Entries taken from a collection

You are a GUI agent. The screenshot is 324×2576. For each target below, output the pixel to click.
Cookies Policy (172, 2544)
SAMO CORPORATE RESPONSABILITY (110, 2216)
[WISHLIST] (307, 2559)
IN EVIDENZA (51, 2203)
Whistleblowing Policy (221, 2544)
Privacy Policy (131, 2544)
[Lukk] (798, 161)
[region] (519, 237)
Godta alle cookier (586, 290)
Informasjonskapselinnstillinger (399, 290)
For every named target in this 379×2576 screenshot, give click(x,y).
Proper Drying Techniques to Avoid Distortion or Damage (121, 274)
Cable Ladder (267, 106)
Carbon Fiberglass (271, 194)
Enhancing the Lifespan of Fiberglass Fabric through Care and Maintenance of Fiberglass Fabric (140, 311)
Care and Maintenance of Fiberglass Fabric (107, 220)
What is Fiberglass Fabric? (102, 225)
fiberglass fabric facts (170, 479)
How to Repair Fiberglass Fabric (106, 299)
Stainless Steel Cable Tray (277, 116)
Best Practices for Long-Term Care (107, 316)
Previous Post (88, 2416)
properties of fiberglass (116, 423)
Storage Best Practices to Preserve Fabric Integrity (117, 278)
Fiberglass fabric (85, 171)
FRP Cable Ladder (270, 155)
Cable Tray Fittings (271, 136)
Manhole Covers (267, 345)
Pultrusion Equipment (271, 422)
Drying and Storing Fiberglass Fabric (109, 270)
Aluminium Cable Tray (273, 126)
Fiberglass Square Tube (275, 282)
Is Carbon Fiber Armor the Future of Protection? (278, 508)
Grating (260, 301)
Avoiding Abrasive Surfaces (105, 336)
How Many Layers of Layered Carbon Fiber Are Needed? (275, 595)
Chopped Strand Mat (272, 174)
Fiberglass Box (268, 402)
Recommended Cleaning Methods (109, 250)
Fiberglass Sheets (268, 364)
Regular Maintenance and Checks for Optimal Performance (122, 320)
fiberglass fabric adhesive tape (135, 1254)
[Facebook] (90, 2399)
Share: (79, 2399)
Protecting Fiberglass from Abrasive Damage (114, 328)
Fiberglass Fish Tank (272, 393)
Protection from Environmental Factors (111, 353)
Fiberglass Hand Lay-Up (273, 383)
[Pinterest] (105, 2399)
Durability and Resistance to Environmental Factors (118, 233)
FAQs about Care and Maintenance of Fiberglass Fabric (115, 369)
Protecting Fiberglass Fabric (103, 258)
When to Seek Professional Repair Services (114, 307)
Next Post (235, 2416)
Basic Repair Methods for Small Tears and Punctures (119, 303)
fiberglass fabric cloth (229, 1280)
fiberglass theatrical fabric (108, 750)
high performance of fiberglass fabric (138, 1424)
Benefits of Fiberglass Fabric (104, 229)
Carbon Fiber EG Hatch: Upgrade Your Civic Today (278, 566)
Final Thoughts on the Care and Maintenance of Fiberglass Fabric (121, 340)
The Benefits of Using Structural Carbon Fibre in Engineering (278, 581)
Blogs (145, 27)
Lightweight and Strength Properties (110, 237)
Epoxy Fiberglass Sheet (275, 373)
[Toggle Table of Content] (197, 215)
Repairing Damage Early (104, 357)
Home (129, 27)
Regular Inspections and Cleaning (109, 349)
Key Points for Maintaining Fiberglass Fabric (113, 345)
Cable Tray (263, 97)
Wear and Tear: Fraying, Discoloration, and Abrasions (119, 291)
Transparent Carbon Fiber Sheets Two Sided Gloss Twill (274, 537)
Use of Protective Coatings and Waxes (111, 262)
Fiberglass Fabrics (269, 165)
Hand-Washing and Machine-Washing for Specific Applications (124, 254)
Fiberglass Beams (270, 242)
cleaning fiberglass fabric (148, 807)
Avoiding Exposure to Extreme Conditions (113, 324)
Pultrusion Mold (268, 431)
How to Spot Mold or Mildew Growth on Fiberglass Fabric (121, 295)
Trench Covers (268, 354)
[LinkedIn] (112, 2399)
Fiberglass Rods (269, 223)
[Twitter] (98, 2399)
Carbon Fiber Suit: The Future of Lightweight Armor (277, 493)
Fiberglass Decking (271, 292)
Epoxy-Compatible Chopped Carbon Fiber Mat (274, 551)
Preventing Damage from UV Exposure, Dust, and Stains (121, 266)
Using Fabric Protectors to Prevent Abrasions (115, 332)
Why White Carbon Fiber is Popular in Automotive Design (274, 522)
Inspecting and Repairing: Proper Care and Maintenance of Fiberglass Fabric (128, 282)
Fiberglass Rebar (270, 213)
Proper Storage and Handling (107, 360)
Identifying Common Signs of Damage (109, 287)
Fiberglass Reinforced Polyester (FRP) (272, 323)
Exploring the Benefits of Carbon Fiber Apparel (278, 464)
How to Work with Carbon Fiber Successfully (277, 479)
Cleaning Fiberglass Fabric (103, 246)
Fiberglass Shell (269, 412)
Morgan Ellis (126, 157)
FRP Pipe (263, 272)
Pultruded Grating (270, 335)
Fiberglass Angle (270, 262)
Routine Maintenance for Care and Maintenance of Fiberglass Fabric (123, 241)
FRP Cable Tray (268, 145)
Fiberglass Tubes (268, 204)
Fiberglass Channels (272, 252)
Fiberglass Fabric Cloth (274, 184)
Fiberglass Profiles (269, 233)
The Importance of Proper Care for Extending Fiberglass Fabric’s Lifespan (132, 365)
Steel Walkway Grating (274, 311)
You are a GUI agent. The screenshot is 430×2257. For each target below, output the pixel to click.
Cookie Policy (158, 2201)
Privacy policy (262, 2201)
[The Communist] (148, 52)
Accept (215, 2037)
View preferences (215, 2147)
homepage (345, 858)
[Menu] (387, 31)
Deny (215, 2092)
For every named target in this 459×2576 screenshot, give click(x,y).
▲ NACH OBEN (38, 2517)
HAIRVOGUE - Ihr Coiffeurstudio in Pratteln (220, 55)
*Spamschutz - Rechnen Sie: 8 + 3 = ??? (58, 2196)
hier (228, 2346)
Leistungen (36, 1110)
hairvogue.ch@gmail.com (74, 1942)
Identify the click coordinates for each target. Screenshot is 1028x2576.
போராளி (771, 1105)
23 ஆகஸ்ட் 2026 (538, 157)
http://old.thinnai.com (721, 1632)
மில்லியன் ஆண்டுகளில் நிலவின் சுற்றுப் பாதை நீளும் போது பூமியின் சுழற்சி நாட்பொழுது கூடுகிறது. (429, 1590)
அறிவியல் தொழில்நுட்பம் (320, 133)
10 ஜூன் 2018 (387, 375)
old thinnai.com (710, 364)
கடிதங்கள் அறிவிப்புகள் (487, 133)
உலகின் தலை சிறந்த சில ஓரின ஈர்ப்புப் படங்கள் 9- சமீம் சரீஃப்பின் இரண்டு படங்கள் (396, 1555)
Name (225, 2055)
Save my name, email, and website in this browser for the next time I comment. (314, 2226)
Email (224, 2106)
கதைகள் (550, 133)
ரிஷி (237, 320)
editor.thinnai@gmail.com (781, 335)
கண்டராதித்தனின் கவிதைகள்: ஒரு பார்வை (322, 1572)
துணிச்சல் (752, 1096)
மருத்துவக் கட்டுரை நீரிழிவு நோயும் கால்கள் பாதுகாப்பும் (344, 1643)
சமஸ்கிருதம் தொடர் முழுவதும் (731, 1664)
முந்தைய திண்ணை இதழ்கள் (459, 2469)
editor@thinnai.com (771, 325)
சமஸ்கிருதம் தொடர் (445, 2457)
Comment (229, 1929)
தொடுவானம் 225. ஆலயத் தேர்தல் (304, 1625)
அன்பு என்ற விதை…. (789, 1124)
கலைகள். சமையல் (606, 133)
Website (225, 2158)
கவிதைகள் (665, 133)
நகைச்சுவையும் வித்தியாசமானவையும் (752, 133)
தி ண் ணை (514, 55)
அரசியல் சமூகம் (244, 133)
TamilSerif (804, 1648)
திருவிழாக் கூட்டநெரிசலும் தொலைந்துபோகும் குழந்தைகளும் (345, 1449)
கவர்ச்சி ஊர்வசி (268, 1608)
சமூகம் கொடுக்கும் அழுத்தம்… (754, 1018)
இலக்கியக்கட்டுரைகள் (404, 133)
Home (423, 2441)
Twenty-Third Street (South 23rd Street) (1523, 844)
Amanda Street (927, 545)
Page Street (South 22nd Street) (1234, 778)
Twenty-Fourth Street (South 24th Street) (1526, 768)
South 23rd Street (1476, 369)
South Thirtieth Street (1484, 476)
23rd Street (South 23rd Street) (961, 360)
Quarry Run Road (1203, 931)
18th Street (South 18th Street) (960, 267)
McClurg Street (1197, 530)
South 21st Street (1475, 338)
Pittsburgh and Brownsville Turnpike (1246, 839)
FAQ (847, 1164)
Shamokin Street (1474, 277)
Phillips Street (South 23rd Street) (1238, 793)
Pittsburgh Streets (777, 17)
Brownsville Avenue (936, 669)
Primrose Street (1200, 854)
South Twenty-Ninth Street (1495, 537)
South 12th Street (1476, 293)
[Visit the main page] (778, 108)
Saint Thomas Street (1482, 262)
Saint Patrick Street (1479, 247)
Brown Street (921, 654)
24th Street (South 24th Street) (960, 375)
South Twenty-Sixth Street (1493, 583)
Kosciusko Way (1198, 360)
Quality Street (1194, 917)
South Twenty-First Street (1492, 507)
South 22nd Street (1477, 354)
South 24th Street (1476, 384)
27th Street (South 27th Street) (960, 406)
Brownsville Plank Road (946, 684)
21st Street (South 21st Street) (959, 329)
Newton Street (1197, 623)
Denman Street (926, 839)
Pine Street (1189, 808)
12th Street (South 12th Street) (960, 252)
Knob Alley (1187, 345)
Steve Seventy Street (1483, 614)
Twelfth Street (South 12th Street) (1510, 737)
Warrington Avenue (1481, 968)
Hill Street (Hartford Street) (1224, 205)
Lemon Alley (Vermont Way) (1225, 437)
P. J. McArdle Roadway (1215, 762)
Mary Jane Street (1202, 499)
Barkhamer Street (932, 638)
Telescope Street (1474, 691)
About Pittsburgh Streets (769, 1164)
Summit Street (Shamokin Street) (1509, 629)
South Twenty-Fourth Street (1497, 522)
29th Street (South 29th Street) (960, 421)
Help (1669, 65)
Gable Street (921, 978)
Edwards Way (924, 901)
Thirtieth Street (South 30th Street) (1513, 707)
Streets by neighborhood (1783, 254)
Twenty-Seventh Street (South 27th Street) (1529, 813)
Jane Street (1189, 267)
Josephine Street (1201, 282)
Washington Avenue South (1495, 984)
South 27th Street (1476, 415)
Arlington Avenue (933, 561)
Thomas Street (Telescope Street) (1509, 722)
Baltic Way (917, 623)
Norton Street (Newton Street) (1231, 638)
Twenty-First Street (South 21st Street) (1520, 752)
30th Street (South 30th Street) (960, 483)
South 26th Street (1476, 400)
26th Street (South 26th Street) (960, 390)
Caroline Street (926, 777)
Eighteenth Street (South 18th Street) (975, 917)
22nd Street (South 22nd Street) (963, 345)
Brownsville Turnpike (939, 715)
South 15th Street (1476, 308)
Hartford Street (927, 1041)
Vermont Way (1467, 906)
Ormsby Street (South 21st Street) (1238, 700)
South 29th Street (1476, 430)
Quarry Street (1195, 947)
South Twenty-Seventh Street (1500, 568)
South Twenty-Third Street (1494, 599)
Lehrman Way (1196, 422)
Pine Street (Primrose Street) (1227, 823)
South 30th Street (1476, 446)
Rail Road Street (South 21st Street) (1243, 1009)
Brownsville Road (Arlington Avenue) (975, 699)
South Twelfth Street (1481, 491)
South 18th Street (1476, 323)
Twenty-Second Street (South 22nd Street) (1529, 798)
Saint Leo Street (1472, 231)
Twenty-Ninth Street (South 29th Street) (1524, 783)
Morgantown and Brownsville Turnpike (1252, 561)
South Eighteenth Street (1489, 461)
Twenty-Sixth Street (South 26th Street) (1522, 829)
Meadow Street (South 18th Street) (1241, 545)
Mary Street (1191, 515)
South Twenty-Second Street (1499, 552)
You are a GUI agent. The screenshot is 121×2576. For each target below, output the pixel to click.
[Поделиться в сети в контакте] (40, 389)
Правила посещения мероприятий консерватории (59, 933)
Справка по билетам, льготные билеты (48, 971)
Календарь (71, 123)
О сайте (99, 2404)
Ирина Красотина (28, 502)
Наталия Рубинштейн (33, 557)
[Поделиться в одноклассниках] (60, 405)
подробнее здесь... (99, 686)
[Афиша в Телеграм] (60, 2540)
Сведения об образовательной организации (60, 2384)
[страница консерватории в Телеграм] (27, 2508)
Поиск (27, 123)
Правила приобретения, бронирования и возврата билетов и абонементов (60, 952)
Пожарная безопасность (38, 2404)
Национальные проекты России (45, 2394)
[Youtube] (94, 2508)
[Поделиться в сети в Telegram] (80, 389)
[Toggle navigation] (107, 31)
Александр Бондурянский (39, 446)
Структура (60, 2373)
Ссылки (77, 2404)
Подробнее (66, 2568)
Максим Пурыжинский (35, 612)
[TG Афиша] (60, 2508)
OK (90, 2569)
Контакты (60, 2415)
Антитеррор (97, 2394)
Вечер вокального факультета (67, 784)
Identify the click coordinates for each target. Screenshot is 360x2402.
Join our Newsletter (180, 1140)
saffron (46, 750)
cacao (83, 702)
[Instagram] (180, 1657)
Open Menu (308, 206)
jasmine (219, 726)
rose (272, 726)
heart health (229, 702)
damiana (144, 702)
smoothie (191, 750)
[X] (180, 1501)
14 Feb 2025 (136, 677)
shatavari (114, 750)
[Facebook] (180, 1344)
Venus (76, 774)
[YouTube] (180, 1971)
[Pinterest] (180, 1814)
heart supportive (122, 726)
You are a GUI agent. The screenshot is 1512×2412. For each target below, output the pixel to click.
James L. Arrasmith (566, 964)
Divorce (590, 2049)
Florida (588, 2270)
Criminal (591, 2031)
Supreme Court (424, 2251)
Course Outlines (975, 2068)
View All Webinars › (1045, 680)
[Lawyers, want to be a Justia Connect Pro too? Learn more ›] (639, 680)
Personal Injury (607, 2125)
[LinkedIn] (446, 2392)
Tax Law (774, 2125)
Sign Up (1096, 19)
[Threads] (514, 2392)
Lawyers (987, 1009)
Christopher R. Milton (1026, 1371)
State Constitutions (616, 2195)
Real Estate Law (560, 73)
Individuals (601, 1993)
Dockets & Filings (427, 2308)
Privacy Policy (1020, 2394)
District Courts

▶ _Problem_: Wherever a line above contains "Shamokin", copy that line.

▶ _Expected answer_:
Shamokin Street (1474, 277)
Summit Street (Shamokin Street) (1509, 629)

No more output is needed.